她,终于懂了

我们不是走不远

只是疲倦了

她曾多次梦想过,一朵花漫出天涯,在最好的年华里用最美的自己谱一曲童话。在晨光之外谋个点亮星辰的职务,在繁华的夜空里过最近乎灿烂的生活。

所以,当她试探性地想去融入那或许自在的云端时,却又顾及着曾经的幻想。那像是一条牵制她远飞的绳,一面将她放逐天际,一面怕她走太远会遗失了世界。这一根摇摆在天地间的绳,不知牵制过多少人狼狈地逃窜人间,既没有惊动理想的苍穹,也不曾困住思想的巨兽,如此碌碌一生。

谁不曾对着平静的海面发过誓,宁可撞破命运的桅杆,也不后悔当初向风浪的妥协。可是,真正漂泊在风平浪静的异乡时,却有一百次想冲破汹涌的海浪以及一百次地畏惧海水的腥涩。

她曾想过剔去敏感的神经,把不忍割舍的东西统统忘了,寻一处僻静之地以半年为限自我重生。或许有机会能凭一摞黑白铅字杀个回马枪,还过去凄风苦雨一场晴朗。可是,当她真正以化茧成碟为由退隐到远烟之地时,却发现远烟只是一种心理上的孤僻,她永远也无法劝说时间与空间的退让去解救心理上的毒瘤。有时候习惯了一种负担的存在,长久以往会演变成对病痛的依赖。

终于,她发现自己已经离不开那些牵绊和阻碍了,像是离开了那条不断撕扯的绳,就会变成了一个断线的风筝。其实,在她第一步领略到日夜的未知时就已想到,那些交织于一处彼此纠缠的旧与新、松与紧、牵绊与放逐都有个平衡。
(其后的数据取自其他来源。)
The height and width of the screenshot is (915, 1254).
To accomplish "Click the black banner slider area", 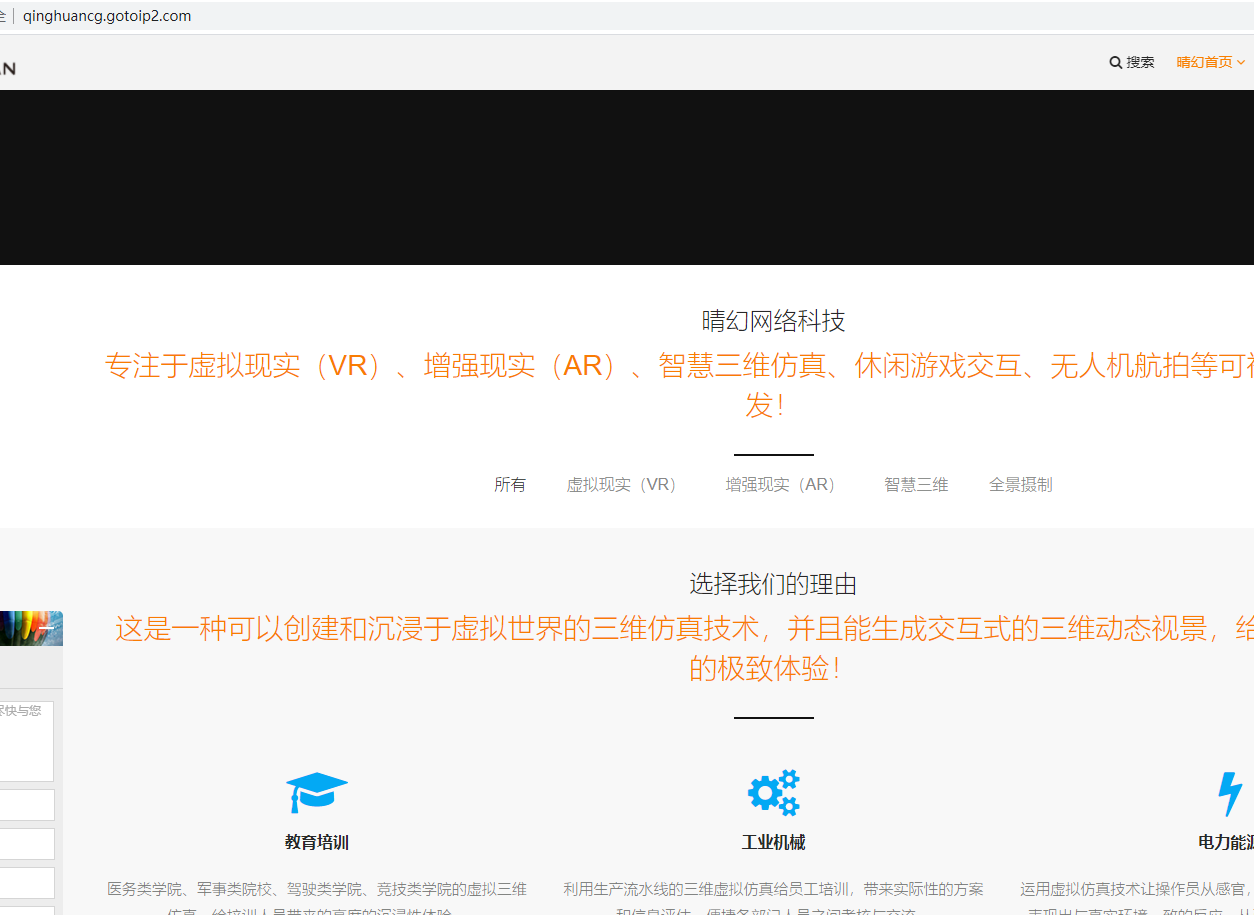I will click(627, 177).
人,恒常在“自以为”和“想当然”之间摇晃着命运的枷锁,终究是个互相粉碎的过程,通常是太用力或太主动的那个,受损颇多。她无疑最是懂得的,行在现实与理想交叠的小河,越来越多的期待已成为搁浅的鱼苗。那些完整的、辉煌的、夺目的梦想,似远眺时的翠色浮萍,离得越近破碎得越急,而且你永远也无法查明真相,是桨太过锋利,亦或萍太薄。